Ask just about anyone what one search term they want their blog or website to rank well for and you’ll likely hear, “My City Real Estate!”

And that’s all fine and dandy. But if you live in a city of any reasonable size (say one with more than a couple of dozen or so agents), ranking well for this “gold standard” may be difficult. You’re going to find yourself up against very old websites and blogs that may have thousands of backlinks. Cracking the Top 10 in Google for something akin to “Phoenix real estate” may well be the Impossible Dream.

And here’s the deal…

You don’t have to rank well for “your city real estate”.

Exploit the Long Tail

Chris Anderson first wrote about The Long Tail in 2004 (see Long Tail 101 for his explanation). Briefly (and with apologies to Mr. Anderson for the gross over-simplification) the Long Tail works kind of like this…

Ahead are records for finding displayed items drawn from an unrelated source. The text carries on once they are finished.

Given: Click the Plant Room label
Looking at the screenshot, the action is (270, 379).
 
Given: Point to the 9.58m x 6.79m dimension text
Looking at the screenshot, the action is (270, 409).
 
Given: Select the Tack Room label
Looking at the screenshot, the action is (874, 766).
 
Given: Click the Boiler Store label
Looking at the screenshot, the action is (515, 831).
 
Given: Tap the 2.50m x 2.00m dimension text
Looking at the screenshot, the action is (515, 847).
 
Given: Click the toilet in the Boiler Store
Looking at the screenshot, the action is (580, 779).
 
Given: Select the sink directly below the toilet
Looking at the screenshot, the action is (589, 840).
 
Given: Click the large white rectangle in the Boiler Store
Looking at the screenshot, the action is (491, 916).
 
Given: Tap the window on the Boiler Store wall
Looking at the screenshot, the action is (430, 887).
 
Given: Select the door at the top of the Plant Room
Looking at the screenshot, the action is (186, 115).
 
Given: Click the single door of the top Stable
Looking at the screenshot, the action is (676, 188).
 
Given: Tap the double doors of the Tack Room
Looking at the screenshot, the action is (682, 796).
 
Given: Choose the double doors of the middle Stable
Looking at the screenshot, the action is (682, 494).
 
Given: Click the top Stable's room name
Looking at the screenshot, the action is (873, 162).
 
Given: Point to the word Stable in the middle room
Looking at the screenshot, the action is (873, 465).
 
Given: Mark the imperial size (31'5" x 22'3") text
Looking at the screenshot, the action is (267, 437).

Walk into a bookstore. You’ll probably run smack into the shelf holding the New Your Times Best-Sellers. Why? Because shelf space is expensive and limited. Best sellers sell — that’s why they are best sellers. Oh sure, you’ll find a bunch of other titles on the shelves too, but it’s those best sellers that make the registers sing.

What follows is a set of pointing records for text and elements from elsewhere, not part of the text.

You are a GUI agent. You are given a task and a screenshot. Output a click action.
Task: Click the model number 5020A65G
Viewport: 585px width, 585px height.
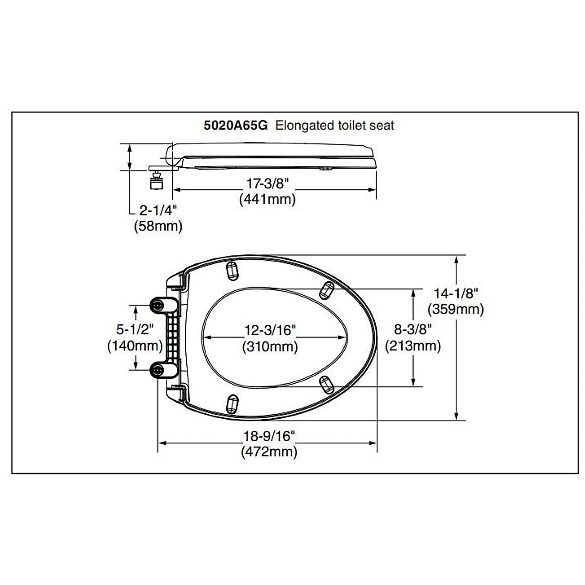[x=235, y=125]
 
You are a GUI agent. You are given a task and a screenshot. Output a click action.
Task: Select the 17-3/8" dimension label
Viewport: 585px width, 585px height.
[x=267, y=184]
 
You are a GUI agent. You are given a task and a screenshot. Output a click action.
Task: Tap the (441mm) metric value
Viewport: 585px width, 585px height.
[x=267, y=199]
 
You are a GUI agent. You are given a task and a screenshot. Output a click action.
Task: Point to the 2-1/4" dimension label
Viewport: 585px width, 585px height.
[x=157, y=211]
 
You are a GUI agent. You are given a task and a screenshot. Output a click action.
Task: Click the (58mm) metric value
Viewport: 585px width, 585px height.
[x=158, y=226]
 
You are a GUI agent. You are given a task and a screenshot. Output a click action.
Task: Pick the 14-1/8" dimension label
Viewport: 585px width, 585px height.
[x=455, y=293]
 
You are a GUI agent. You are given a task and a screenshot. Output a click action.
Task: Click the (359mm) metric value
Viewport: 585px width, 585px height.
[x=455, y=309]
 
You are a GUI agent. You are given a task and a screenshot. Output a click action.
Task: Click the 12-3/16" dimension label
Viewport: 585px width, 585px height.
[x=270, y=331]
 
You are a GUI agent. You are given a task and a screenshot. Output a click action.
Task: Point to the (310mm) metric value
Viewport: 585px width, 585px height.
[x=270, y=346]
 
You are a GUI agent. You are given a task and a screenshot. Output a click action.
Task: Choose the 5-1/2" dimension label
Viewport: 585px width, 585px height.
[x=135, y=330]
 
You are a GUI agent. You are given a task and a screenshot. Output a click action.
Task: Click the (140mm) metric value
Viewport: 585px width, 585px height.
[x=135, y=346]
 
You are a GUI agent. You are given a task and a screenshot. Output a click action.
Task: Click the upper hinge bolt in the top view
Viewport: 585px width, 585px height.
[x=157, y=305]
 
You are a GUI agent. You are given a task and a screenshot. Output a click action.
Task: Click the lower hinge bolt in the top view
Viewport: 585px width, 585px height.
[x=157, y=370]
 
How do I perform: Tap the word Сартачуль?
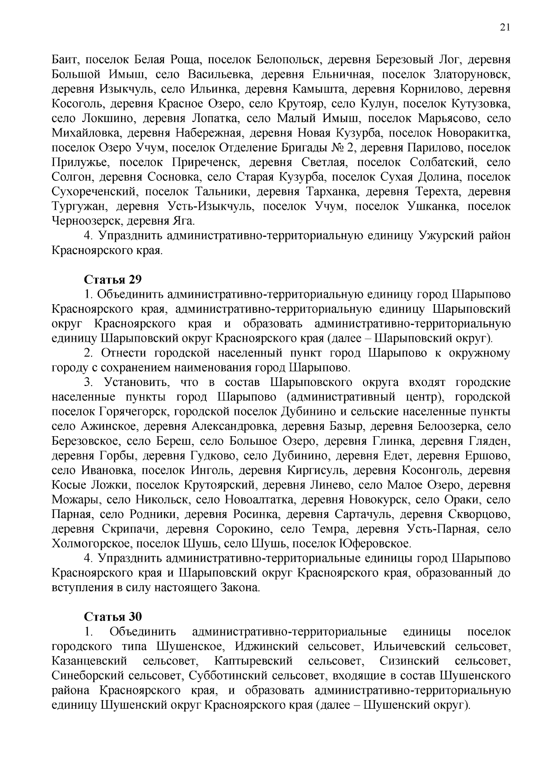pyautogui.click(x=364, y=514)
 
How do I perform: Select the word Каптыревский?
pyautogui.click(x=253, y=661)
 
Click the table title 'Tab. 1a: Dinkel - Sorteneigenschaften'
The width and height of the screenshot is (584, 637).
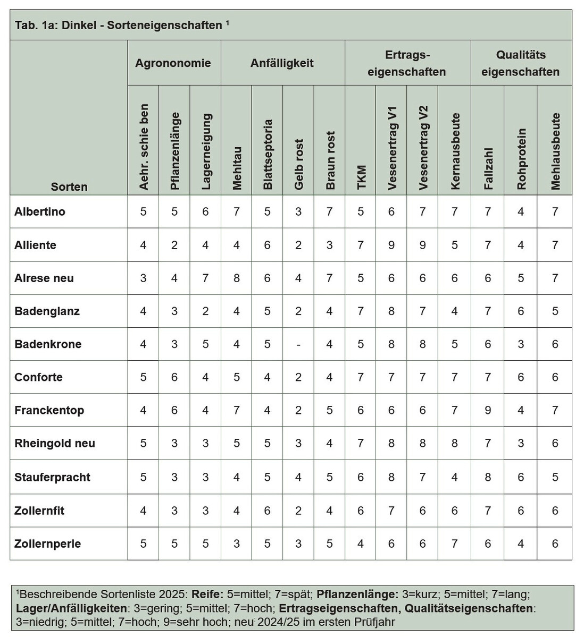tap(119, 26)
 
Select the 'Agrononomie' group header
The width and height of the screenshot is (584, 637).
tap(173, 63)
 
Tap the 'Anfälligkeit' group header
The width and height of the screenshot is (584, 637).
tap(282, 63)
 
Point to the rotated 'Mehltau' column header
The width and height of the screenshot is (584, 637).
tap(237, 168)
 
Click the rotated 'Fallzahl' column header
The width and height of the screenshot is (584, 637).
tap(489, 169)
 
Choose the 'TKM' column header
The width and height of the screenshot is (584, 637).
tap(362, 177)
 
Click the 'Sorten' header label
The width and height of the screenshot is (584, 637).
tap(69, 187)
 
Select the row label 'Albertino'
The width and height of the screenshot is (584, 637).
tap(40, 211)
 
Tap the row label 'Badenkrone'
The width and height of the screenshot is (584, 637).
tap(48, 344)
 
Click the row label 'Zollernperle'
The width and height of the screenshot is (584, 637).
tap(48, 543)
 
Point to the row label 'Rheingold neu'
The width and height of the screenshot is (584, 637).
tap(55, 443)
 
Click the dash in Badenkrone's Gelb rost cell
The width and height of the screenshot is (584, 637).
tap(298, 344)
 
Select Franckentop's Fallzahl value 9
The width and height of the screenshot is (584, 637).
tap(488, 410)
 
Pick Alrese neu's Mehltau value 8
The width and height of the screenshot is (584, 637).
tap(237, 278)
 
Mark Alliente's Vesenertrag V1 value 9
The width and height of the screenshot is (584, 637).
tap(391, 245)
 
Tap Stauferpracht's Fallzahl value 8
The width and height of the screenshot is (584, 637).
tap(488, 477)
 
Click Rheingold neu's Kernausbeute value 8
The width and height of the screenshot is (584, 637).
tap(454, 443)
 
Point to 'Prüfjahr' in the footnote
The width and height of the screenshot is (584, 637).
tap(376, 622)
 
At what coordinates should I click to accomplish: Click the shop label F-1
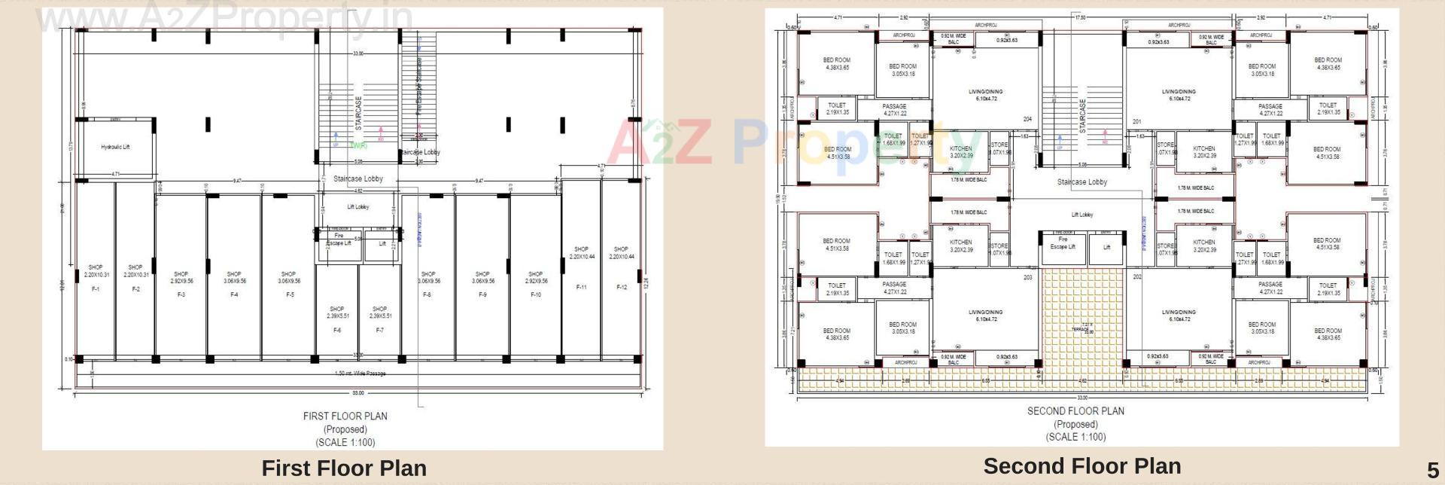[x=96, y=289]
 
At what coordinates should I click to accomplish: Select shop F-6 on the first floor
[x=337, y=330]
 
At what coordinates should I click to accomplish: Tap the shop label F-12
[x=622, y=287]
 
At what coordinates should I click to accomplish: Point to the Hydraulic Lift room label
[x=115, y=147]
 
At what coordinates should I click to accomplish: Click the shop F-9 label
[x=482, y=294]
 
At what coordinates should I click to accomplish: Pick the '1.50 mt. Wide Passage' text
[x=360, y=374]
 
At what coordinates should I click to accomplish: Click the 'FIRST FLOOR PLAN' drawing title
[x=345, y=416]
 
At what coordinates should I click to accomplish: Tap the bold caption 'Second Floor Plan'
[x=1081, y=466]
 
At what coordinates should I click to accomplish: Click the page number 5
[x=1432, y=472]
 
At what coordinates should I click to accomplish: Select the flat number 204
[x=1027, y=120]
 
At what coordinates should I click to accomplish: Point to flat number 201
[x=1136, y=121]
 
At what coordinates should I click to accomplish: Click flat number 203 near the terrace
[x=1028, y=278]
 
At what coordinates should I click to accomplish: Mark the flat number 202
[x=1136, y=277]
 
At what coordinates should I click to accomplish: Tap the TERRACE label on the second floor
[x=1081, y=329]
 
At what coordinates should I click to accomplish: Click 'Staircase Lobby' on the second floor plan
[x=1081, y=182]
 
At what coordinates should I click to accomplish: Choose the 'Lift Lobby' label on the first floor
[x=358, y=207]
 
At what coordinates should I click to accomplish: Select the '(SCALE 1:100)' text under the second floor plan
[x=1075, y=437]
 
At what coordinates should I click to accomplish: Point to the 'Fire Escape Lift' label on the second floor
[x=1063, y=243]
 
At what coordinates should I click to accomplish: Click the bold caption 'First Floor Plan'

Now take a virtual walk into Amazon.com. There you will find tens of thousands of books. Amazon doesn’t have to pay storefront fees to stock a bazillion titles. Yes, they still sell tons of best sellers, but they sell a ton more of far more obscure titles. Let’s say (for example, I don’t have the data) that Amazon makes 20% of their sales from best sellers. That means they make 80% from the rest — the Long Tail.

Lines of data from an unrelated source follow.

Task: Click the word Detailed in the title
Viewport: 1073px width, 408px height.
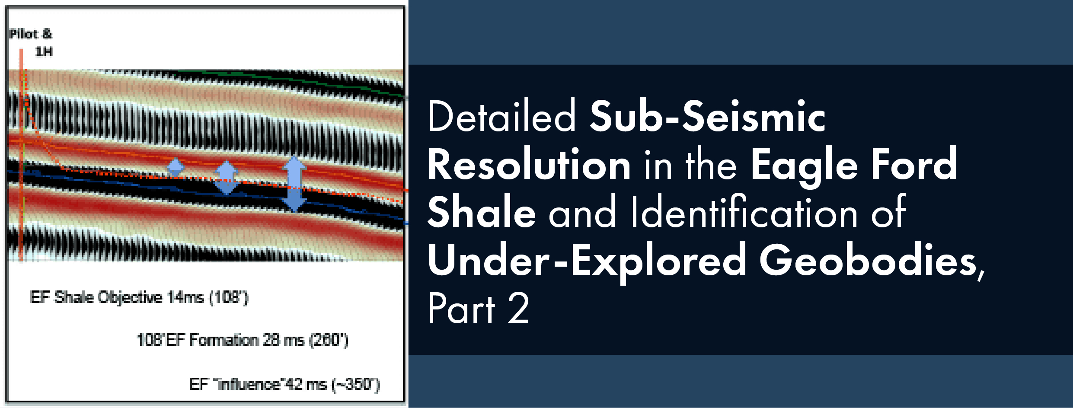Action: [501, 116]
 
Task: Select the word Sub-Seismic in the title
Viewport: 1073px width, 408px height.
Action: [708, 116]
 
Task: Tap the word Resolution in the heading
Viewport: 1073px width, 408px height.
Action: [529, 165]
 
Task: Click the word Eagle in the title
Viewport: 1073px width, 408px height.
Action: [804, 165]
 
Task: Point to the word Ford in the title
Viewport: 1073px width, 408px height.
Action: [914, 165]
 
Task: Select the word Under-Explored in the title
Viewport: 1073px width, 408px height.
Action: [587, 261]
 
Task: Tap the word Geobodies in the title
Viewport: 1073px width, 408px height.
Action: [869, 261]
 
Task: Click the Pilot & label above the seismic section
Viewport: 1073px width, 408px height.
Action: [31, 34]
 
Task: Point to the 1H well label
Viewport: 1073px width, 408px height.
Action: [44, 52]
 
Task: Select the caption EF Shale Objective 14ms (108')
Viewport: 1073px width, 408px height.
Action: [139, 297]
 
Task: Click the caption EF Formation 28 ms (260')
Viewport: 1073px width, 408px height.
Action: [243, 340]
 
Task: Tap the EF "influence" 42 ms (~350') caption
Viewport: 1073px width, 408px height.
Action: [284, 384]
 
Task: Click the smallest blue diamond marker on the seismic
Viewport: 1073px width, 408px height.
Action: [175, 167]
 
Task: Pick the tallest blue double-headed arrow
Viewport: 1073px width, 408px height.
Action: [294, 183]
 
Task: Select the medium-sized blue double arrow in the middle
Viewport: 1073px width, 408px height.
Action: [226, 177]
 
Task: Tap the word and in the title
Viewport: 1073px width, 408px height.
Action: [582, 212]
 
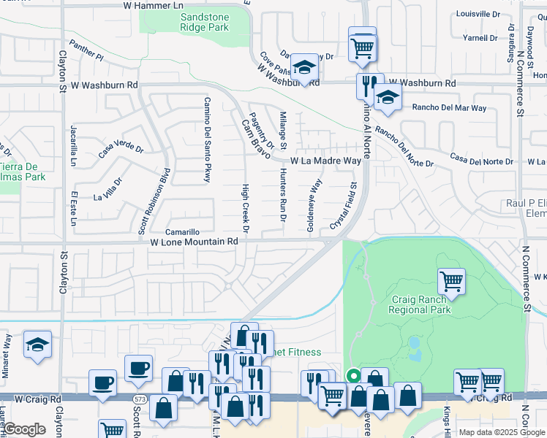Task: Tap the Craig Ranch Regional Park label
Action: pos(420,304)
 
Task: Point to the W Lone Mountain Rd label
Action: pos(195,241)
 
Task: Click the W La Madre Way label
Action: pos(325,161)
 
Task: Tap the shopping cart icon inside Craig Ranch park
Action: pos(451,280)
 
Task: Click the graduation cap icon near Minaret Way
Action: pos(37,345)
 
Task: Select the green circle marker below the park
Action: pos(354,376)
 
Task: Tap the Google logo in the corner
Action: pos(24,429)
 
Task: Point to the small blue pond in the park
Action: pos(415,342)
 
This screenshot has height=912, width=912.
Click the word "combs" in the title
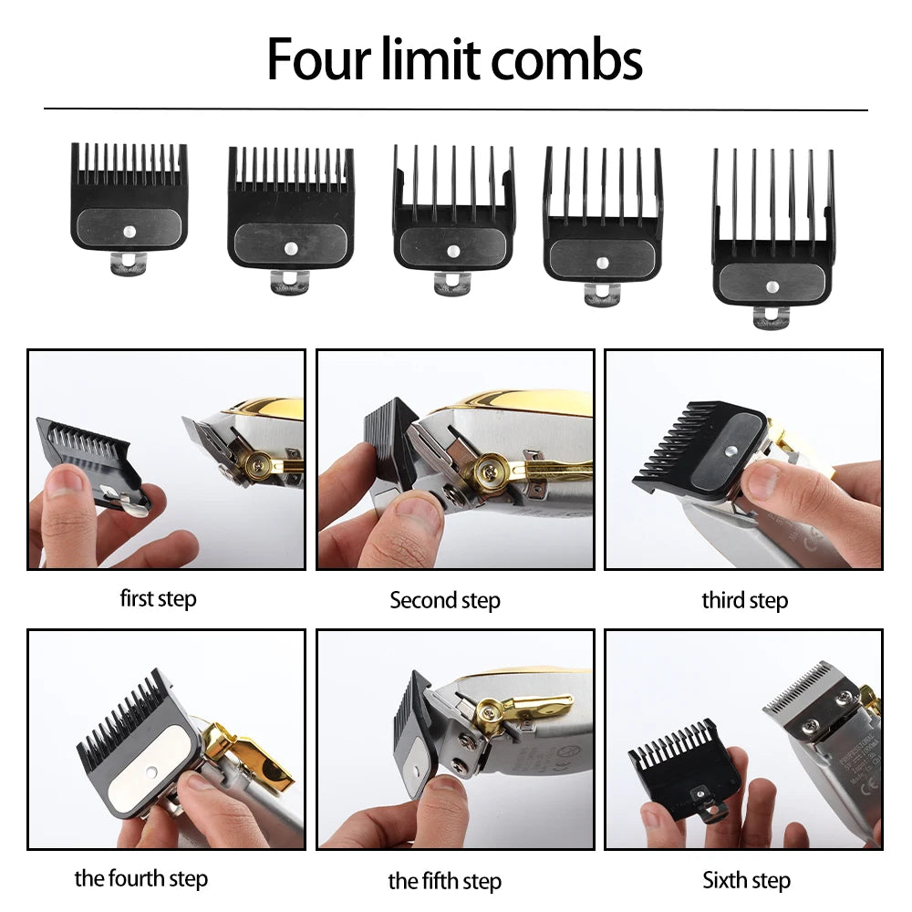[568, 60]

Search engines work in similar ways. There is no question that a term like “Phoenix Real Estate” will be used by many people going to Google. But many more will cumulatively use “longer” search terms — “Subdivision real estate”, “Phoenix homes on golf courses”, “can a Canadian buy a home in Phoenix”, etc. etc. very etc.

Laser Focus: Shoot for Niche Targets

Take advantage of the fact that people search a jazillion different ways for the same thing. Keep in mind also that people are getting better at using search engines to find what they are looking for.

Take for example someone that lives in Subdivision X (or wants to buy in Subdivision X). They are quite likely to Google “subdivision x real estate” or “subdivision x realtor” or even “sell my home in subdivision x”. They are learning that those search terms will probably return better results than a generic city search.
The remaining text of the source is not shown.